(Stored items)

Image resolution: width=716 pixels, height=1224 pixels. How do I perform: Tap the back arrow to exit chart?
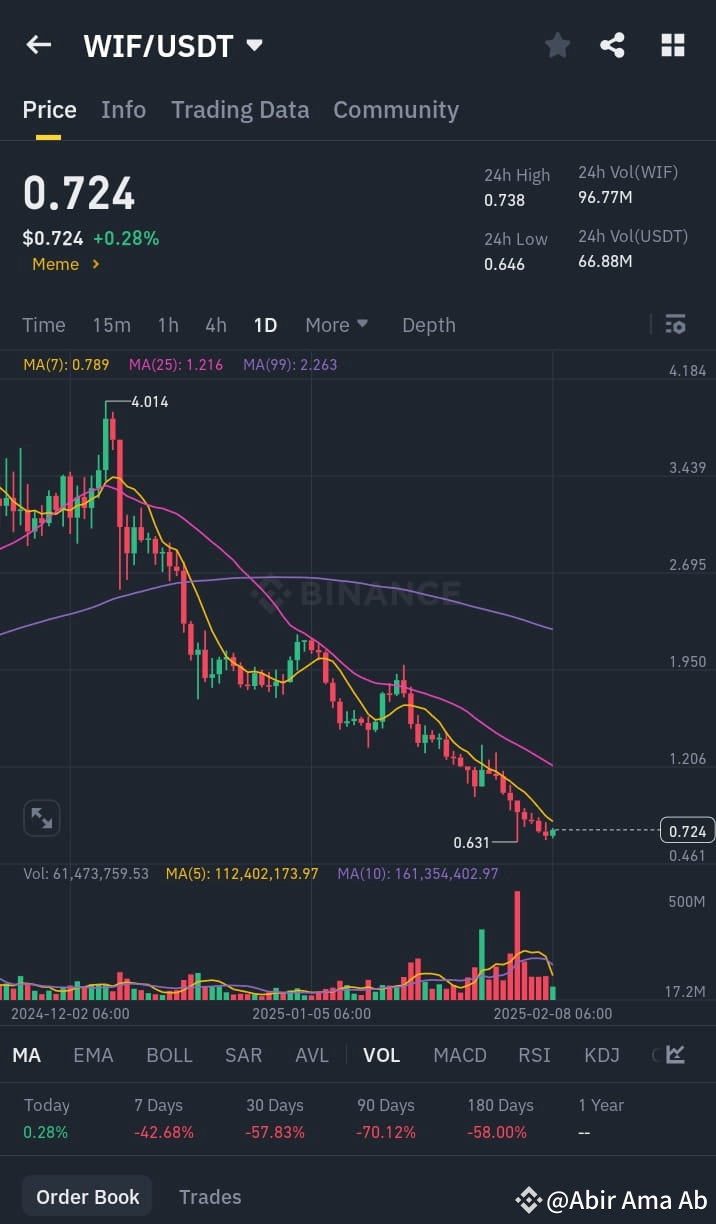pos(38,44)
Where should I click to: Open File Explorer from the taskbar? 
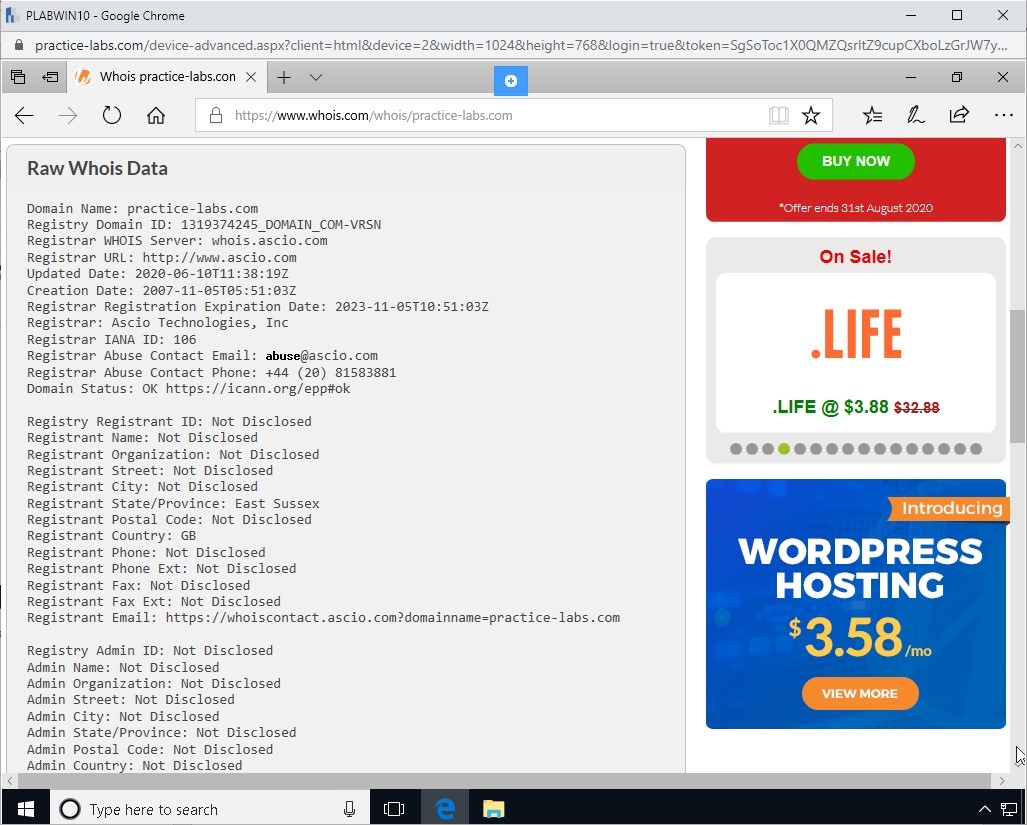(493, 809)
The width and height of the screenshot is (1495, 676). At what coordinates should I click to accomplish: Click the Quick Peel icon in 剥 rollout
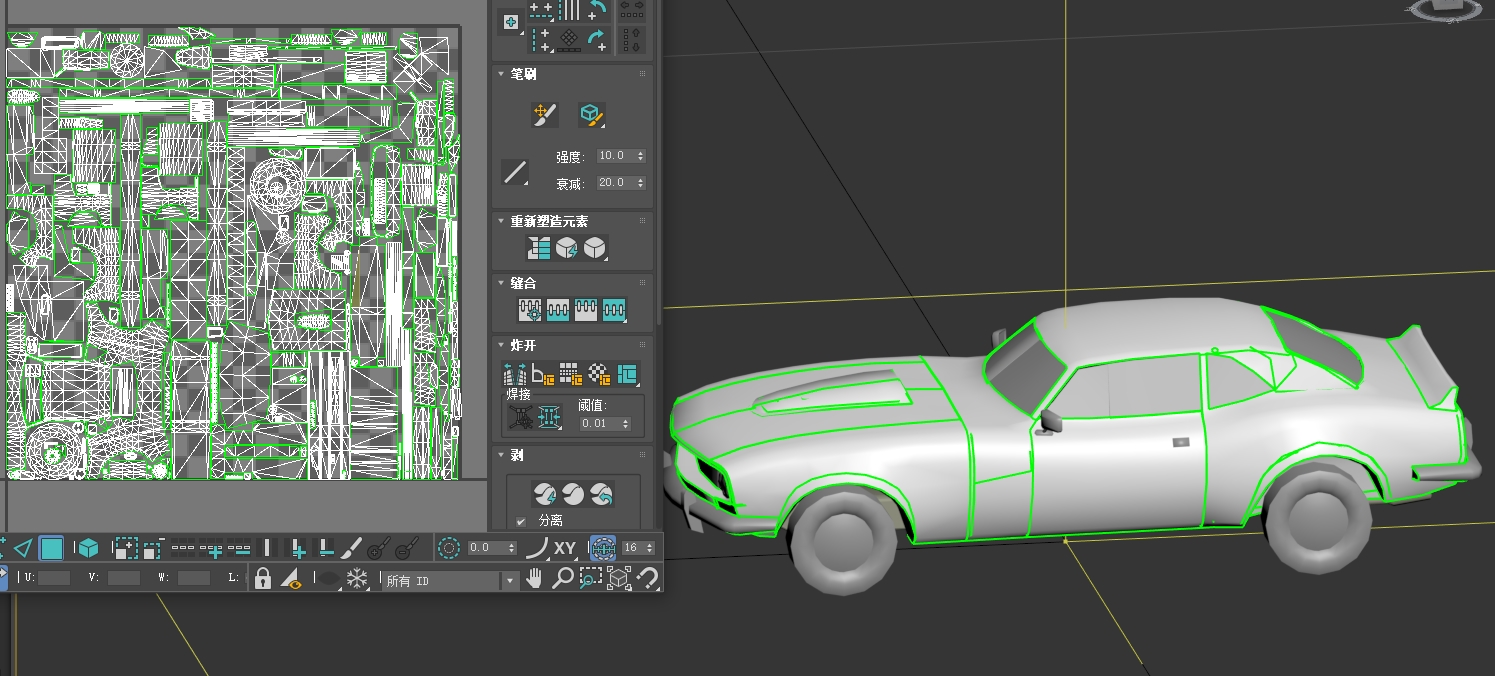[544, 493]
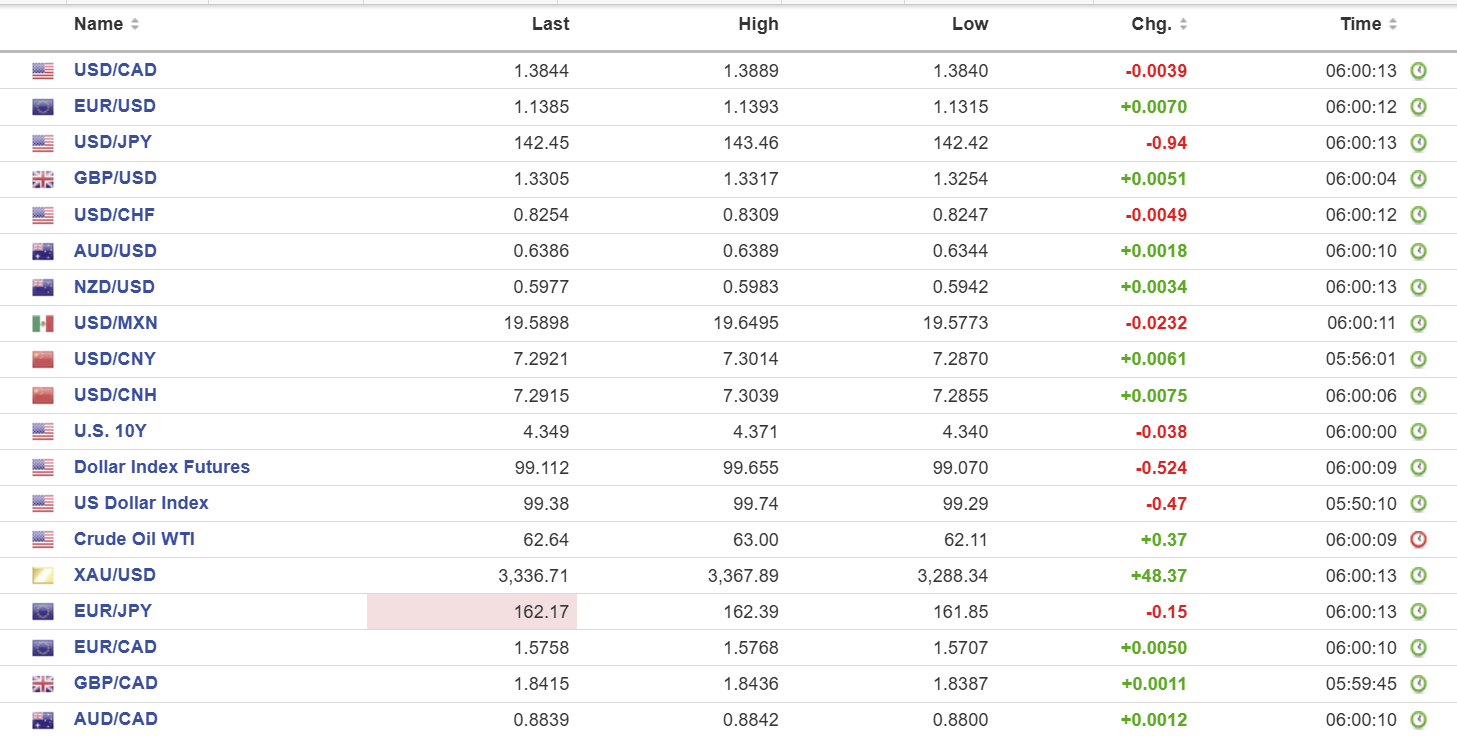Click the China flag icon beside USD/CNY

click(43, 360)
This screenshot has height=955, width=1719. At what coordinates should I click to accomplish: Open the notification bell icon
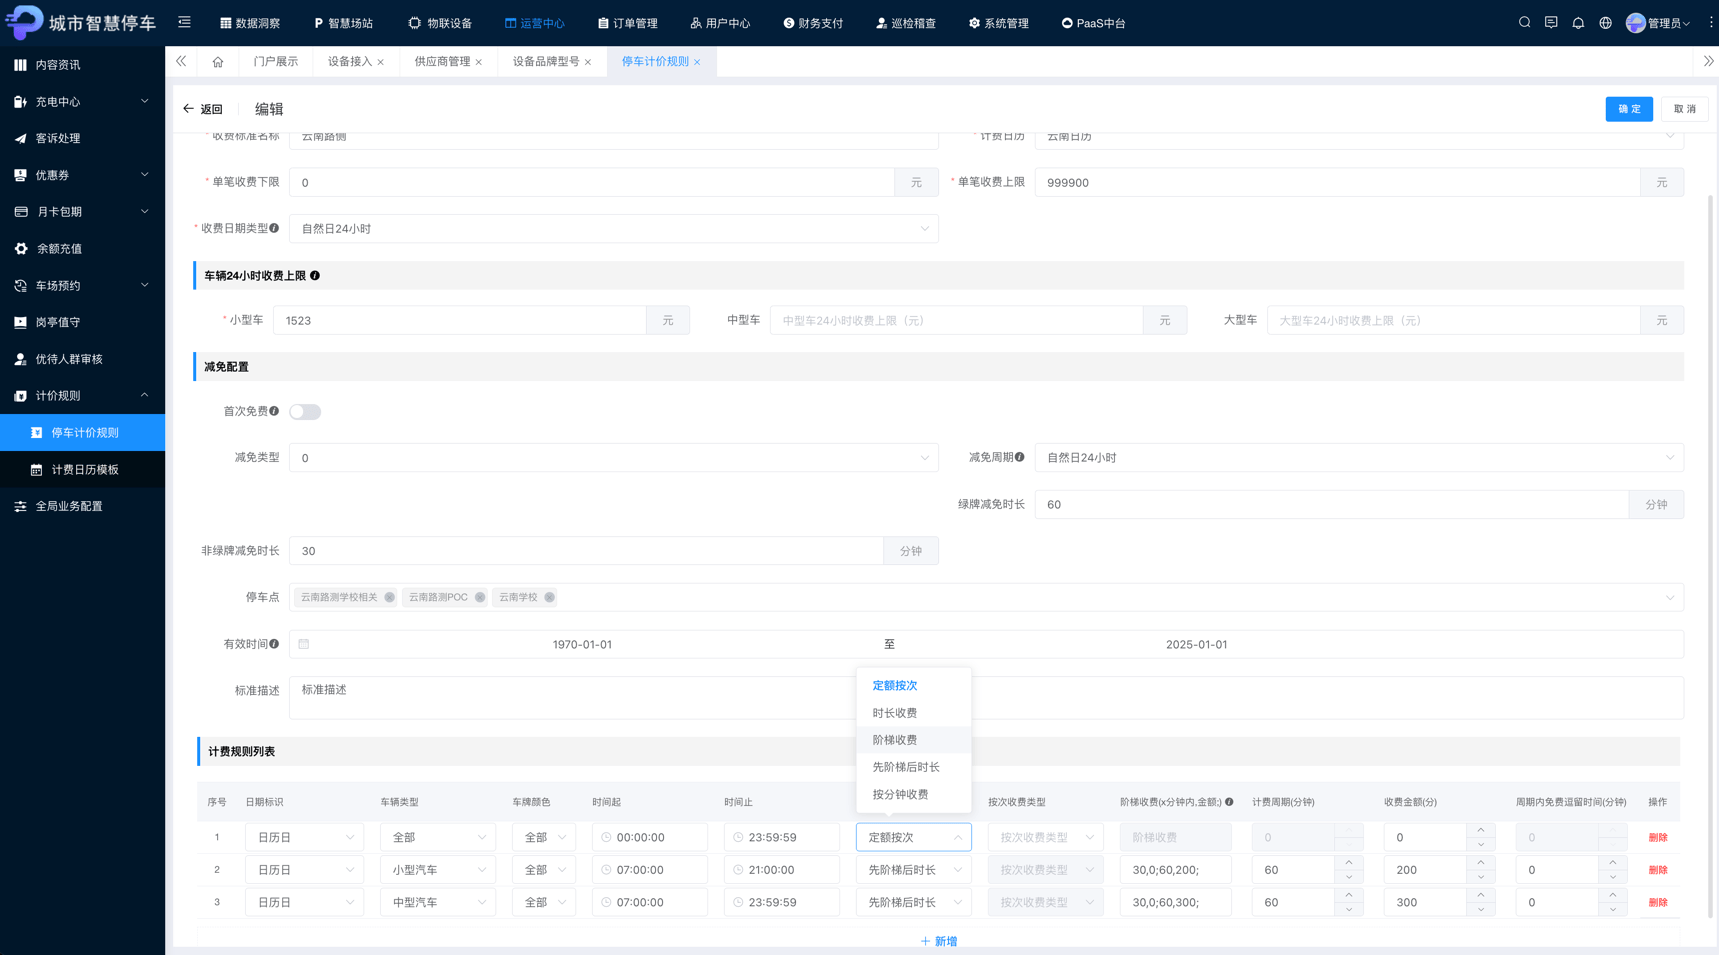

GOAL OF THE EXERCISE.
In the records above, find the line containing "The width and", then please restate it and each line after it word for word, pictures excluded.

EXERCISE RESULT.
The width and height of the screenshot is (1495, 676). At what coordinates should I click to accomplish: Click the Quick Peel icon in 剥 rollout
[544, 493]
Click the China flag icon beside USD/CNY

click(43, 360)
This screenshot has height=955, width=1719. At what coordinates should I click to accomplish: Open the notification bell icon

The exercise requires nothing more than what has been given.